Le troisième acte de la comédie précède le troisième intermède, qui n’est autre que le quatrième intermède de George Dandin : le combat des suivants de l’Amour et des suivants de Bacchus. La mise en scène est décrite d’une manière nouvelle et qui mérite d’être rapportée :

« Le théâtre représente un agréable jardin de cèdres et de myrtes fermé dans le fond par une belle perspective ; et aux deux côtés, au-dessous desdits cèdres, tous les musiciens et concertants du chœur de l’Amour sont assis ; et après que le chœur de l’Amour a chanté quelque temps, la perspective s’ouvre, et tout le fond du théâtre représente une grande voûte, sous laquelle sont plusieurs satyres, chantant assis sur des tonneaux de vin, tenant des bouteilles et des verres en main, accompagnés de plusieurs autres des deux côtés et derrière eux ; et au-dessus de ladite voûte est une grande balustrade de flacons, derrière laquelle le reste du chœur de Bacchus paraît assis sur un amphithéâtre, au-dessous d’une treille ou berceau de vigne, pendant que deux bergers et deux bergères chantent un dialogue en musique, et que quatre bergers et quatre bergères, avec quatre suivants de Bacchus et quatre bacchantes, dansent leurs entrées. »

 

CHLORIS.

Ici l’ombre des ormeaux, etc.

 

Quatrième acte de la comédie. Quatrième intermède : Les Bohémiens : Entrée d’une Égyptienne dansante et chantante, suivie de douze Égyptiens dansants, tirée de la Pastorale comique représentée dans la troisième entrée du Ballet des Muses.

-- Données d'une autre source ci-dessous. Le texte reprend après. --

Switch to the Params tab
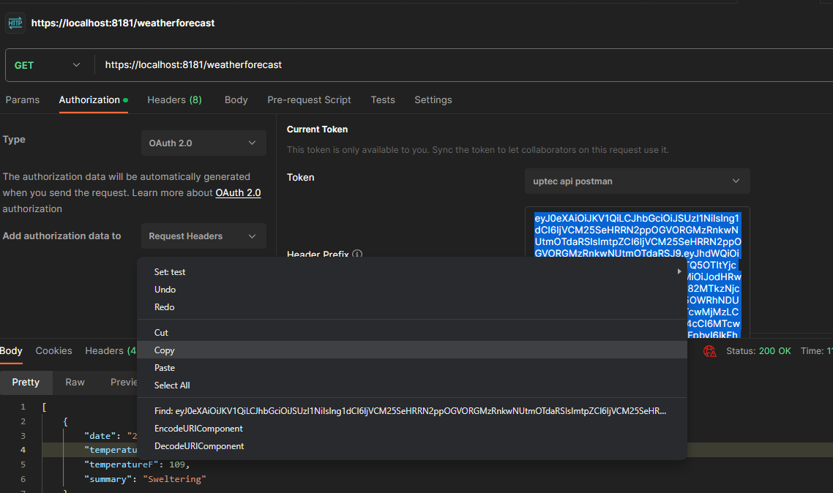This screenshot has height=493, width=833. pyautogui.click(x=23, y=100)
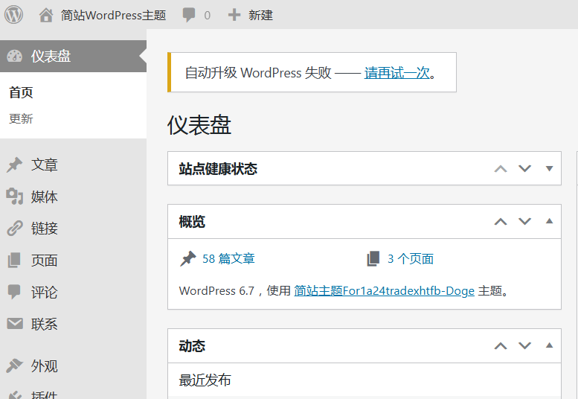Open the 58 篇文章 link

(x=228, y=259)
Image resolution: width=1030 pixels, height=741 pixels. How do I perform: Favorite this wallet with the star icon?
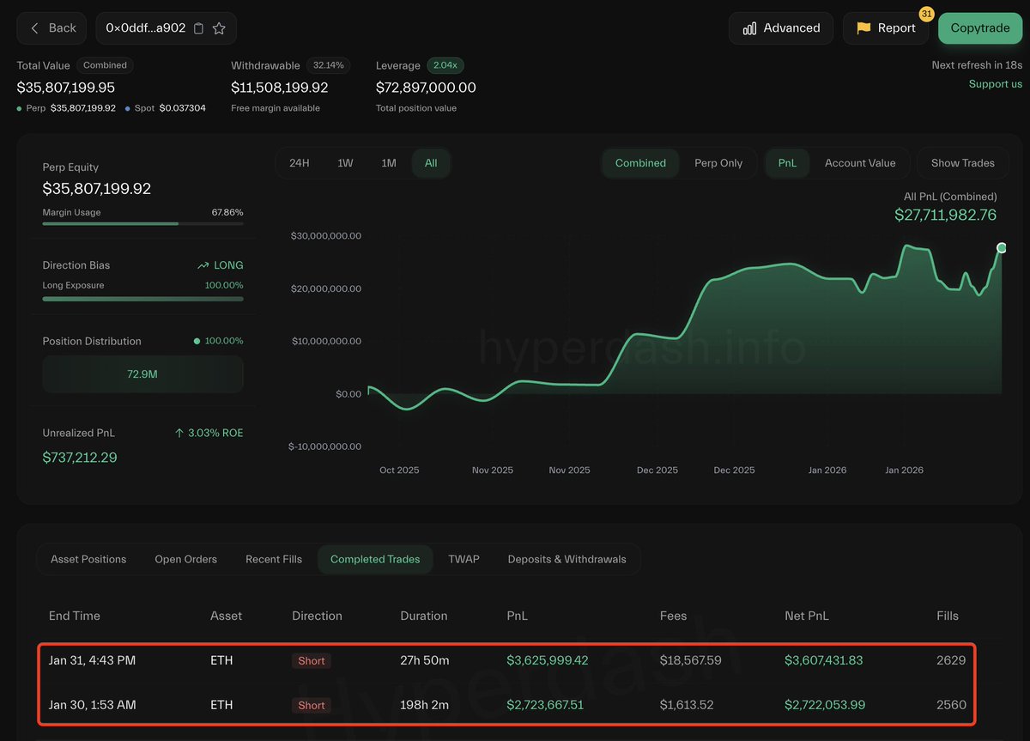point(219,28)
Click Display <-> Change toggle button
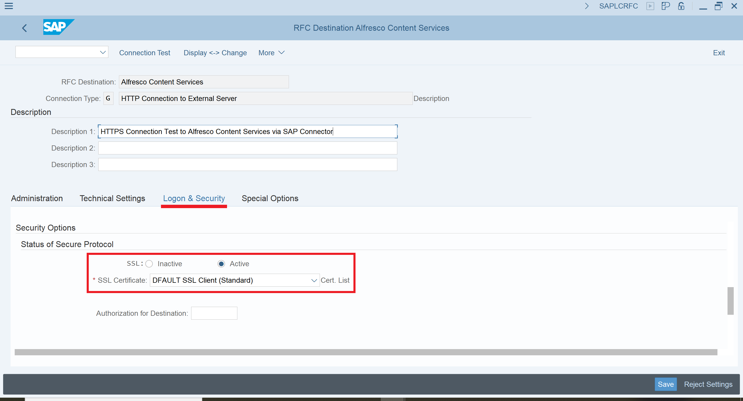The width and height of the screenshot is (743, 401). [x=215, y=53]
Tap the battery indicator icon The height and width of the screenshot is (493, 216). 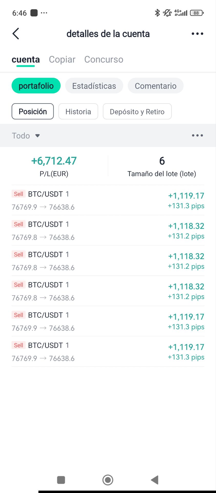(197, 13)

Entrée de Vulcain, des Cyclopes et des Fées, qui fait le deuxième intermède de Psyché

Cinquième acte de la comédie. Cinquième intermède : Cérémonie turque du Bourgeois gentilhomme.

Sixième acte de la comédie. Sixième intermède :

Entrée d’Italiens, tirée du Ballet des Nations, représenté à la suite du Bourgeois gentilhomme.

Entrée d’Espagnols, tirée du même Ballet des Nations.

Septième et dernier acte de la comédie. Septième et dernier intermède, comprenant tout le dernier intermède de Psyché.

Ce qu’il est difficile de spécifier, c’est ce que contenait chacun de ces sept actes qui séparaient les intermèdes. Pour combien y était comprise la Pastorale, dont le livret nous cite les personnages et les acteurs ? On pense généralement que la Pastorale était ce divertissement que le vicomte feint de donner à la comtesse, et qui est véritablement pour Julie (scène XX). Ainsi, la pièce comique servait d’introduction, de cadre à la pièce pastorale ; et celle-ci, à son tour, était destinée à recevoir ces morceaux de chant et ces entrées de ballet dont le roi avait fait choix. Ce qu’on peut conjecturer de plus raisonnable, c’est que la Pastorale n’avait que cinq actes, suivant la règle ordinaire, et que les deux parties inégales de la pièce comique, dont l’une précède et l’autre suit la représentation de ce divertissement, furent comptées chacune pour un acte. Le Deh ! piangete formait donc comme l’ouverture de la Pastorale ; et le grand finale de Psyché, « les Noces de l’Amour, » éclatait sur les dernières paroles de la scène XXII et terminait tout le spectacle.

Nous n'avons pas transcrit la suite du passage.